(Objective) Copy the piece on Beate Gordon, starting with "One, Article 14, said" and going on through "its peace clauses.", and swap "spouse" for "partner".

(Source)

Beate Gordon, drafter of the equal-rights clause of the Japanese constitution, dies

Beate Sirota Gordon, the American woman who drafted the equal-rights clause of the post-war Japanese constitution, has died

Having grown up in Japan, where her father was a successful concert pianist, Gordon returned to the country after WWII as an interpreter for General MacArthur. There, she found herself the only woman assigned to MacArthur's secret constitutional committee, and was assigned control over the section on women's rights. 

As the New York Times reports:
"She had seen women’s lives firsthand during the 10 years she lived in Japan, and urgently wanted to improve their status...
Commandeering a jeep at the start of that week in February, she visited the libraries in Tokyo that were still standing, borrowing copies of as many different countries’ constitutions as she could. She steeped herself in them and, after seven days of little sleep, wound up drafting two articles of the proposed Japanese Constitution. 
One, Article 14, said in part, “All of the people are equal        under the law and there shall be no discrimination in political, economic or social relations because of race, creed, sex, social status or family origin.”
The other, Article 24, gave women protections in areas including “choice of spouse, property rights, inheritance, choice of domicile, divorce and other matters.” 
Though Gordon remained quiet about her participation in the process for many years, she tells her story in JAPAN'S PEACE CONSTITUTION, which explores the origins of the post-war constitution and the contemporary effects of its peace clauses. 

After returning to the U.S. in the 1950s, Gordon was instrumental in bringing Asian arts and artists to the United States, first at the Japan Society, and later the Asia Society, both in New York.

(Stored data)
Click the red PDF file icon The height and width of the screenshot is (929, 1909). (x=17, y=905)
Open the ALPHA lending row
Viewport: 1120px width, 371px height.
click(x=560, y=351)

(Result for this task)
One, Article 14, said in part, “All of the people are equal        under the law and there shall be no discrimination in political, economic or social relations because of race, creed, sex, social status or family origin.”
The other, Article 24, gave women protections in areas including “choice of partner, property rights, inheritance, choice of domicile, divorce and other matters.” 
Though Gordon remained quiet about her participation in the process for many years, she tells her story in JAPAN'S PEACE CONSTITUTION, which explores the origins of the post-war constitution and the contemporary effects of its peace clauses.